STAT3 Protein-Protein Interaction Analysis Finds P300 as a Regulator of STAT3 and Histone 3 Lysine 27 Acetylation in Pericytes
Background
Signal transducer and activator of transcription 3 (STAT3) is a cytoplasmic inducible transcription factor critical for mediating signals from cytokines, chemokines, and growth factors. Previous studies, including our own, have demonstrated that STAT3 directly regulates pro-fibrotic signaling in the kidney. The activation of STAT3′s transcriptional activity relies on specific protein-protein interactions, making it essential to identify and characterize these interactions to better understand their role in kidney disease. This study focuses on exploring protein-protein interactions involving STAT3 across three species to identify potential therapeutic targets for mitigating kidney disease.
Methods
We investigated protein-protein interactions linked to STAT3 activation or inhibition across humans (Homo sapiens), mice (Mus musculus), and rabbits (Oryctolagus cuniculus). Specifically, we examined the interaction between P300 and STAT3 by studying STAT3 activation via IL-6 stimulation and the effects of inhibiting P300 with its selective inhibitor, A-485, in pericytes.

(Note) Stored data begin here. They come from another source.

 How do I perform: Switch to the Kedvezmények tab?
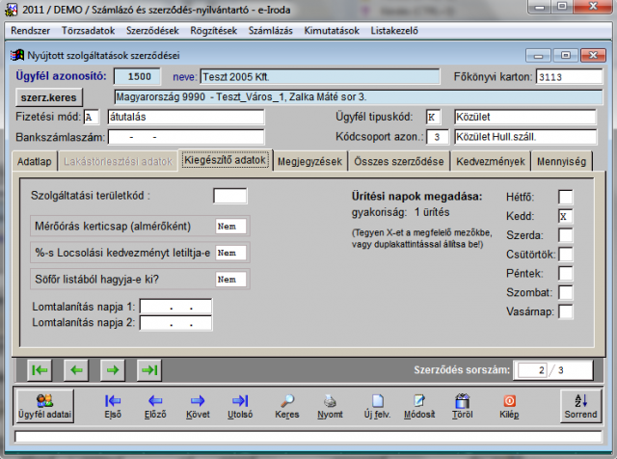coord(491,161)
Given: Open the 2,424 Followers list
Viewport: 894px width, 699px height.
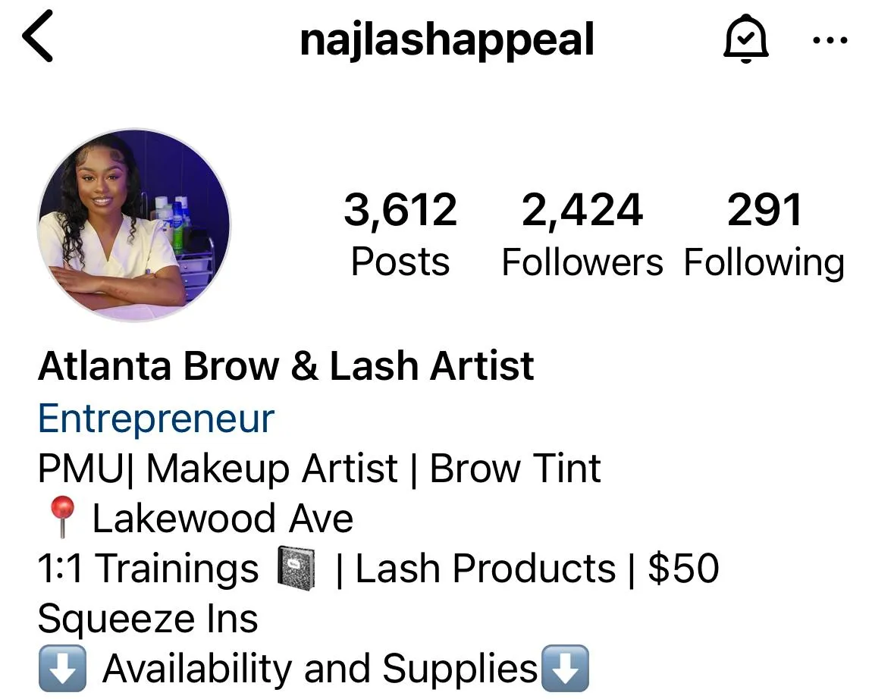Looking at the screenshot, I should coord(582,234).
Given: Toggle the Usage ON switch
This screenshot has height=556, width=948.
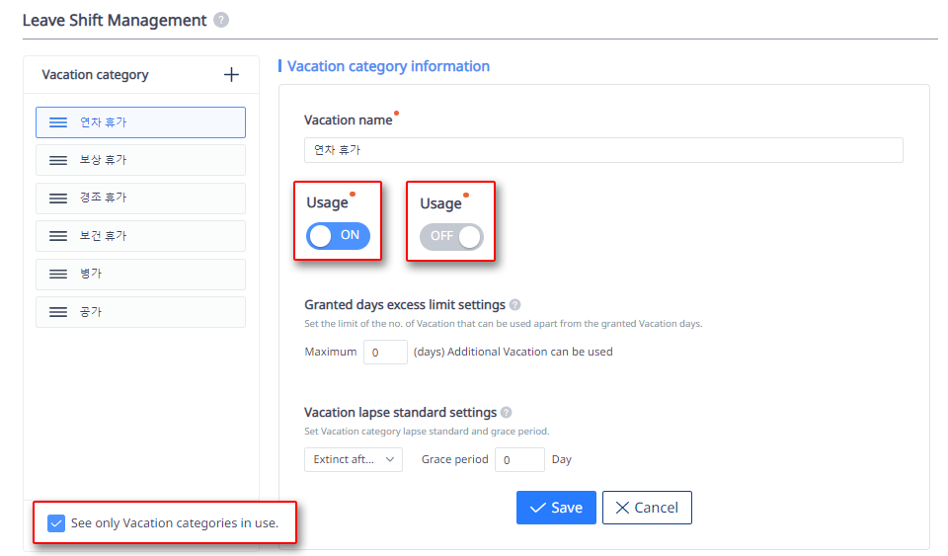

Immunoprecipitation assays were performed to confirm whether A-485 disrupts the binding of P300 to STAT3.
Results
Using the STRING application from ExPASy, we identified six proteins—PIAS3, JAK1, JAK2, EGFR, SRC, and EP300—that consistently exhibited high-confidence interactions with STAT3 across humans, mice, and rabbits. IL-6 treatment was shown to enhance STAT3 acetylation and increase histone 3 lysine 27 acetylation (H3K27ac). In contrast, the inhibition of P300 by A-485 disrupted the interaction between STAT3 and P300, reducing STAT3 acetylation and H3K27ac levels. Furthermore, A-485-mediated disruption of the STAT3-P300 interaction suppressed STAT3 transcriptional activity, as evidenced by decreased expression of Ccnd1 (Cyclin D1).
Conclusions
Disrupting the interaction between P300 and STAT3 represents a potential therapeutic strategy for alleviating STAT3-mediated fibrotic signaling in kidney disease across multiple species.